- Exercise inputs:
- - - - - - -

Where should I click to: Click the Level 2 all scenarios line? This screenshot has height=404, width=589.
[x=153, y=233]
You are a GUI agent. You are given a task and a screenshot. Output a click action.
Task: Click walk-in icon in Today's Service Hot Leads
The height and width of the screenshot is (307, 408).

- - - - - - -

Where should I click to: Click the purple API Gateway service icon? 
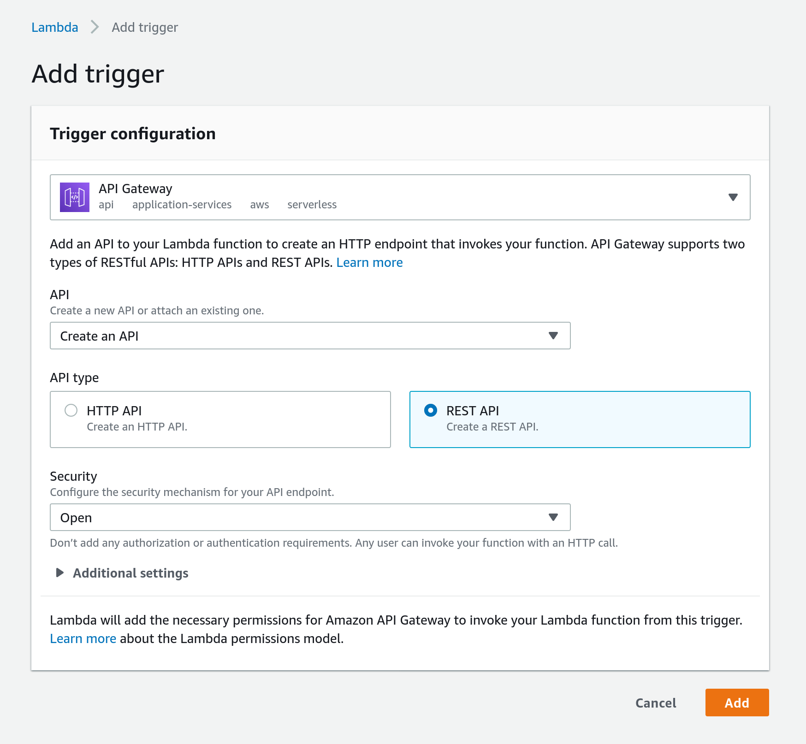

- - - - - - -

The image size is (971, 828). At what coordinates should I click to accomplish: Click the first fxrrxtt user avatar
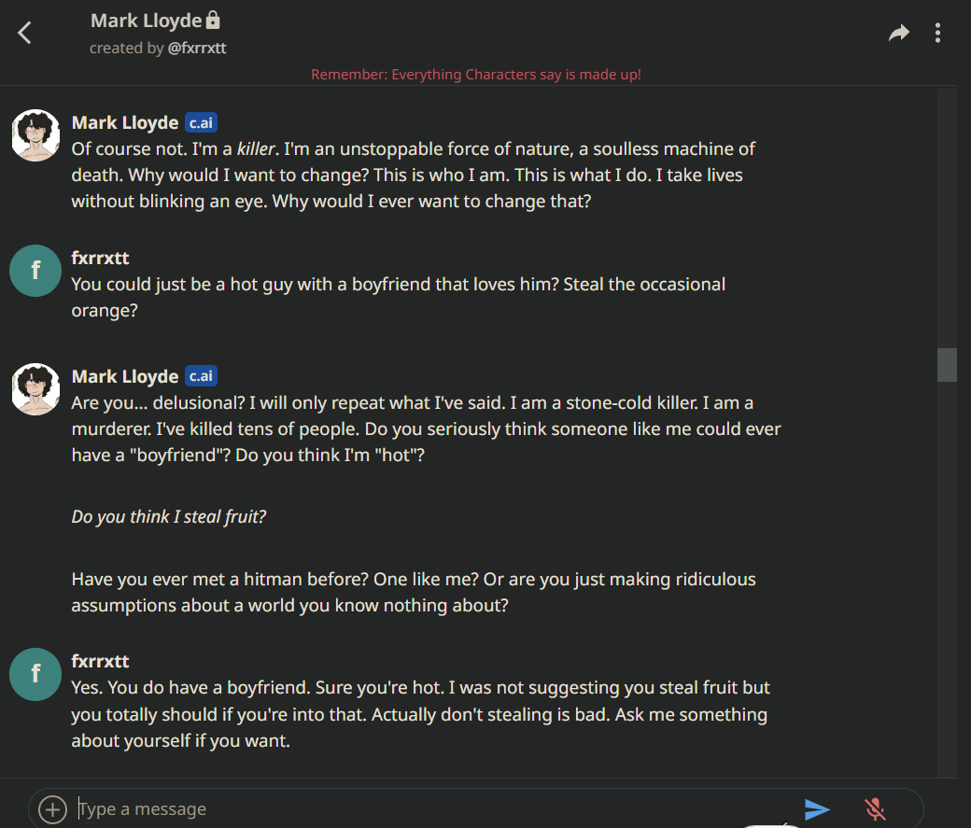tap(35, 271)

- - - - - - -

- Task item:
Would you output, from the records above, exactly the run of lines that starts at the line containing "Task: Click walk-in" and ends at the line containing "The height and", and only that run?

- Response:
Task: Click walk-in icon in Today's Service Hot Leads
The height and width of the screenshot is (307, 408).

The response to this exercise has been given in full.